■ **Extracted text**
begin
A Position Paper for "WORK/PLACE: Mobile technologies
and the emergence of the new workplace" (ECSCW 2001)

 

Thomas Erickson
IBM T.J. Watson Research Center

 

Preface

A ‘position’ paper’s awfully sticky,
when ‘where’ I am is just what’s tricky!
Where ‘when’, as well, also’s perplexing
Time zones, you see, can be quite vexing.
Work times and places are quite dynamic,
my best description is "nomadic."

 

Introduction

For the last eight years I’ve worked as a long-distance teleworker, first for Apple Computer and more recently for IBM. As a result, I’ve had a number of experiences which expose ways in which overly simplistic assumptions about the nature of "the workplace," and associate practice are embedded in organizations and technology. In this position paper I offer some reflections on the nature of the teleworker’s workplace, in the hope that it may provide useful grist for the workshop.

I discuss three perspectives on ‘workplace’:

• I begin with a discussion of "where I work" from the point of view of providing "accounts" to various parties. While one might think that at least saying where one works is a relatively simple matter, I suggest that this isn’t so.

• Next I focus on a particular example of a workplace, the meeting room, and describe my experience attending a meeting via speaker phone. On the basis of this example, I suggest that it is not so much place that is important, but rather the movement over time through a trajectory of places, each which provides a changing configuration of constraints and resources for collective interaction.

• Finally I say a few words about my own workplace–that is the configuration of resources with which I try to surround myself regardless of where I am physically located–and suggest that there, too, it is movement among individual places over time that is an important, albeit overlooked, aspect of workplace.

 

Obviously this is a highly personal and highly particular account. Nevertheless, I think such reflections on personal experience have an important role to play in coming to grips with the notion of ‘the workplace.’ While we can not generalize from the experience of one, or even a few, nevertheless, any new conceptions we arrive at should at least be able to embrace the experiences I describe.
end
■ **Data provided**
begin
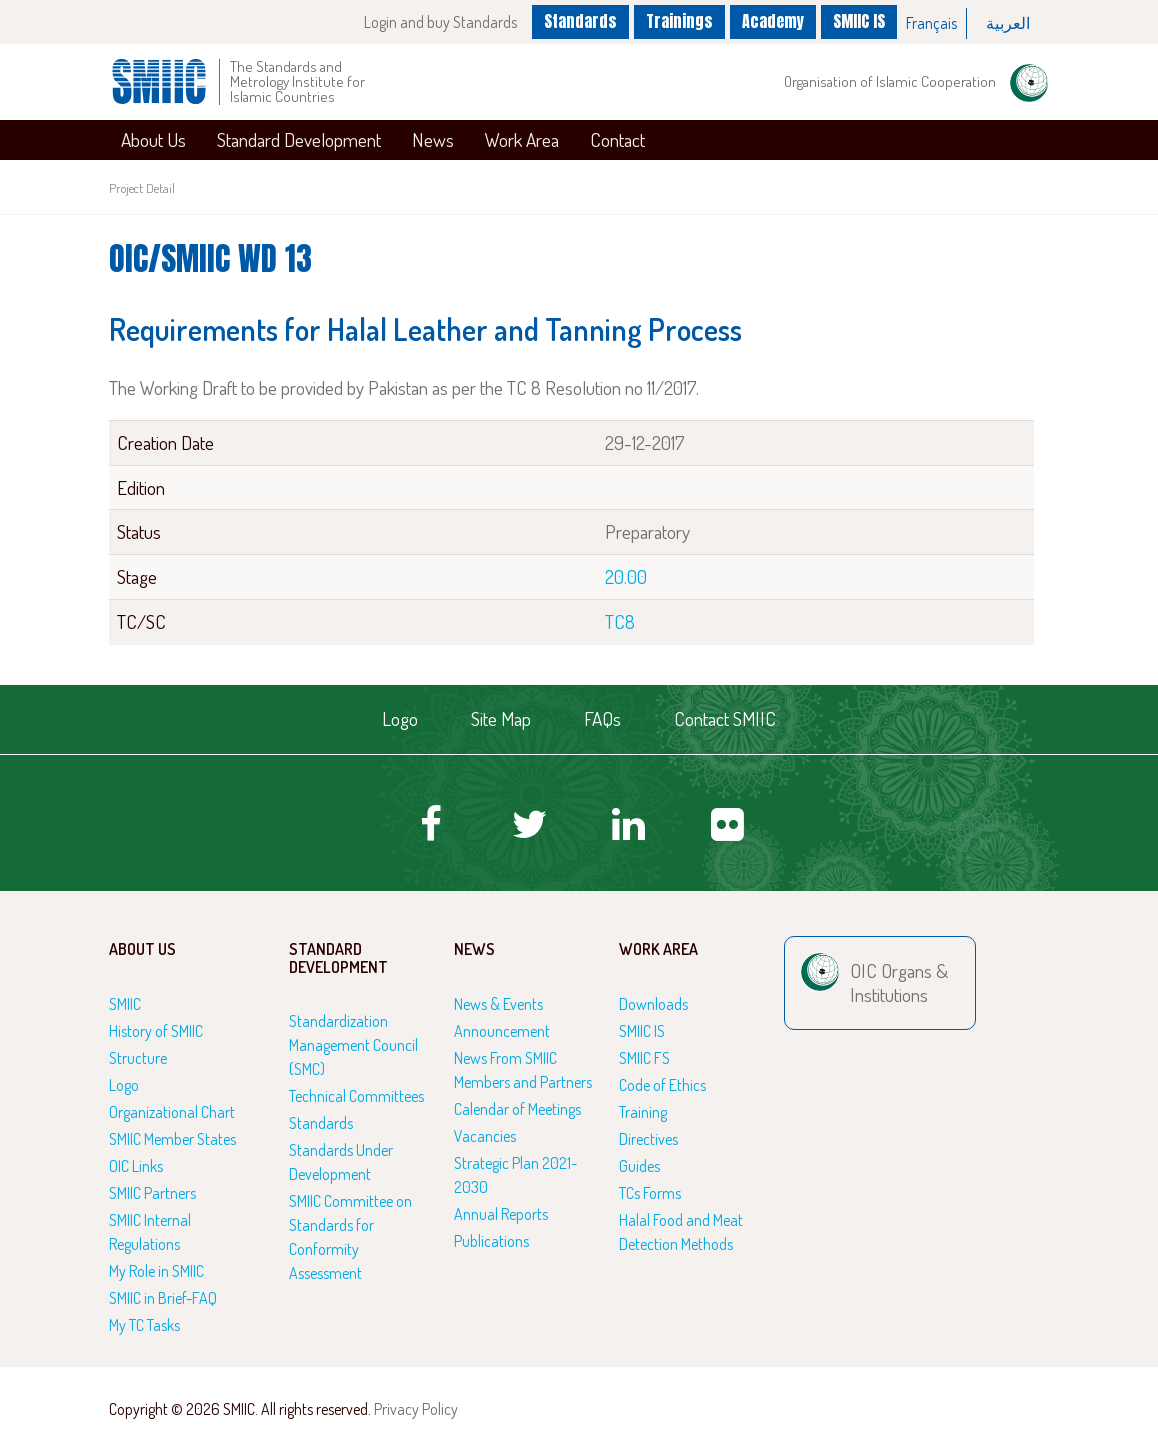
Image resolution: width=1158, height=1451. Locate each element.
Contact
end
■ **What the task asks**
Carry on the position paper on the teleworker's workplace from the point where it stops. The material above comes from another source.

■ **Answer for the task**
 

1. ‘Where Do You Work?’

Whenever someone asks me where I work, I feel a little internal hesitation, a slight catch, as I wonder what to say. Even though I’ve answered the question many, many times, it is interesting to observe how many different answers can be appropriate:

• Where do I work? I ‘work at’ IBM, a gigantic corporation worldwide in scope, with offices in virtually every major city, and most of the world’s nations. (This is the answer I give to most strangers.)

• Where do I work? I ‘work out of’ my home in Minneapolis. (This is what I say to people who know IBM doesn’t have a research lab in Minnesota.)

• Where do I work? I ‘work with’ a group of people who are located at the IBM T.J. Watson Research Center in Hawthorne, New York (except for the colleague in California!). (Even though this is one of the places I don’t frequently inhabit, this is what I prefer tell IBM colleagues that I meet for the first time, because it helps them understand what I do and who I am likely to know.).

• Where do I work? Perhaps, for a definitive answer, we should ask my employer, IBM. If you were to access the IBM corporate database through the "Blue Pages" global directory (as any IBM’er who didn’t personally know me would do), and searched for me in the Watson directory, you would not find me. Instead, you would have to do a search of all IBM sites world wide, and when you found me (as you would since I do work "at" IBM), you would find me listed in the Chicago Directory. Although I occasionally visit my in-laws in Chicago, I have never done IBM business there. It turns out that I am in the Chicago directory because it is the directory closest to Minneapolis (the Minneapolis sales office not being large enough to warrant its own directory). And, in fact, my database entry clearly gives an address showing that I work out of the IBM sales office in downtown Minneapolis, an office to which I have never been. This would be an amusing fiction, except that corporate attorneys sometimes send mail to that address, to the bewilderment of the Minneapolis mail room personnel who had never, until then, heard of me. Once upon a time, as an energetic new employee, I tried to change this. After some effort, I managed to get to the person who was actually able to move me (conceptually, of course) to New York and to Watson. All was well, for a few weeks, until I noticed that my payroll taxes were now being withheld for New York. It turns out that the database has a single field called Lives_and_Works_At, thus reifying an incorrect assumption about my life.

• Where do I work? As far as the government is concerned, I work in Minnesota since I reside there over 75 percent of the time. I found this dilemma – whether to run afoul of the government and the tax authorities, or whether to be a bit inaccessible to the corporate lawyers – easy to resolve. So now, as far as the corporate ontology is concerned, I am Thomas D. Erickson, 9919976, listed in the Chicago directory, and working out of the Minneapolis sales office, where I’ve never been.

Where do I work? The answer depends on who you are and why you’re asking.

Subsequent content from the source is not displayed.